Among the various indicators I have developed with media historians is a temporal word cloud. It illustrates the evolution of the vocabulary used in a television program. In this data visualization, the time axis is visible for each year of broadcast of a given program. Each word is linked to its year of use on the axis. Force-directed algorithms (Fruchterman Rheingold, ForceAtlas2) were applied to the graph, collecting in the center the transversal words used throughout the program and sending less frequent words to the sides. Since "Joséphine, ange gardien" is a TV series that has been broadcast over a long period of time, its analysis shows the changes in the language over time. For example, a word like "secte" (sect) appeared in the language at one point in time and quickly disappeared. Others, such as "homosexualité" (homosexuality), entered the public vocabulary more slowly. Surprisingly, the vocabulary of a soap opera turns out to be an indicator of French social issues.
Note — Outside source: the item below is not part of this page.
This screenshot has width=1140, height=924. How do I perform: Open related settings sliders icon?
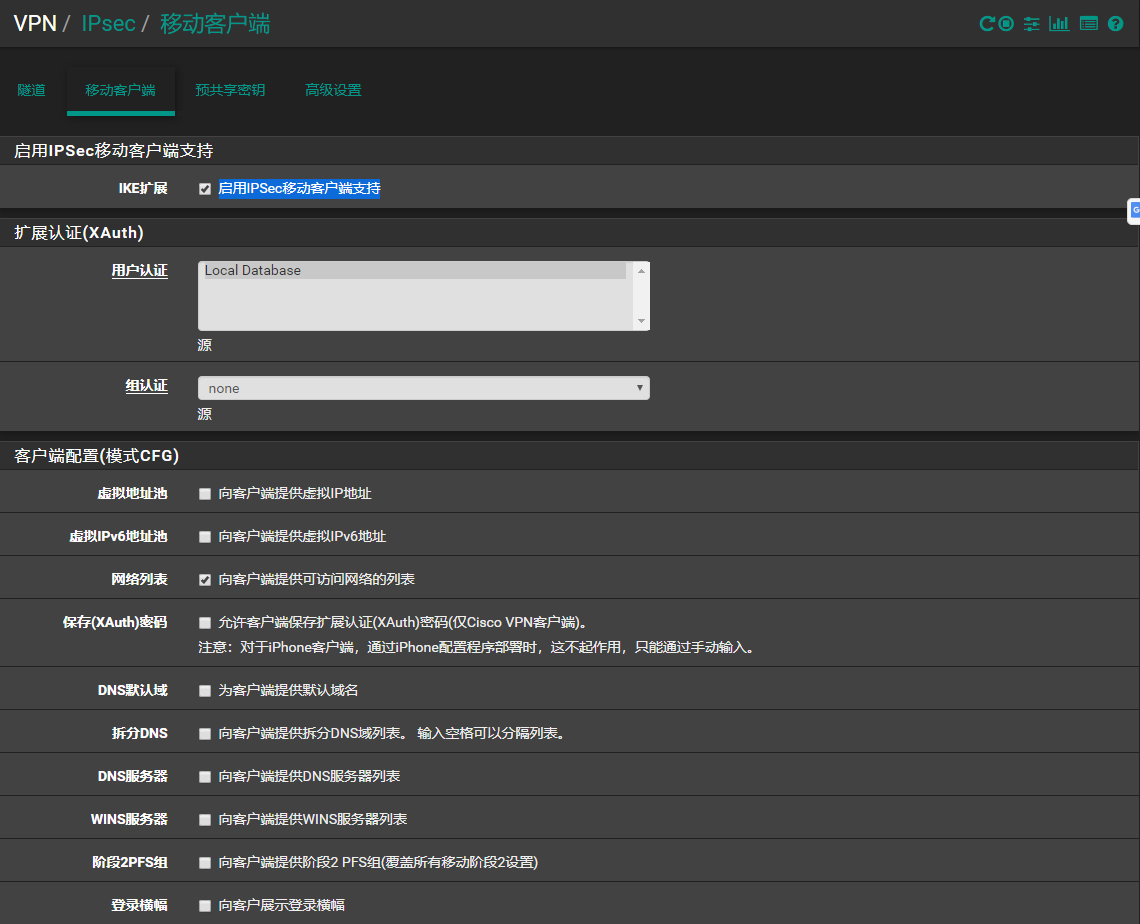pyautogui.click(x=1032, y=24)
Temporal word cloud for the TV series « Joséphine, ange gardien » from 1997 to 2015


From archive to data : for a documentary expertise of metadata

The Baromètre+ application is not designed to automate human judgment and interpretation. It is designed to create a new hybrid expertise between computer science and documentation. This interaction between the humanities and data science will undoubtedly play an increasingly important role in historiography and archiving, reconfigured by technology. This tool offers the possibility to process a larger set of data and to use other types of information to analyze media history. Thus, it allows studies on a larger time scale. My study has shown that metadata (data about the data) are as important for a media study as the data itself.
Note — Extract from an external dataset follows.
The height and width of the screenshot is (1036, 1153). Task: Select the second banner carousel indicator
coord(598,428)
The data architect Gautier Poupeau and I were invited to meet with the Business Application Platform Lead of Google Cloud to discuss prospects of cloud computing and our experience of BigQuery.






Finally, my work led to the publication of a study on the media coverage of the Charlie Hebdo terrorist attack. The aim was to compare the media coverage of this terrorist attack (January 2015) with that of the Bataclan attack (November 2015). This survey was commissioned by the French Research Center for the Study and Observation of Living Conditions (CREDOC). What was particularly interesting about this study was finding a way to identify programs that talked about a specific political event. Since there was no such concept as "Charlie Hebdo terrorist attack" in the metadata, I had to collect a semantic field evolving around this historical event: names of public figures and places, specific descriptive keywords. I also highlighted the strategy adopted by the TV channels to cover such an event and how the programming grid was restructured. Some channels invited religious experts, political figures or relatives of the victims, while others preferred the forces of order. The article is available online, on La Revue des médias.


Hourly airtime devoted to attacks and terrorism in France in 2015.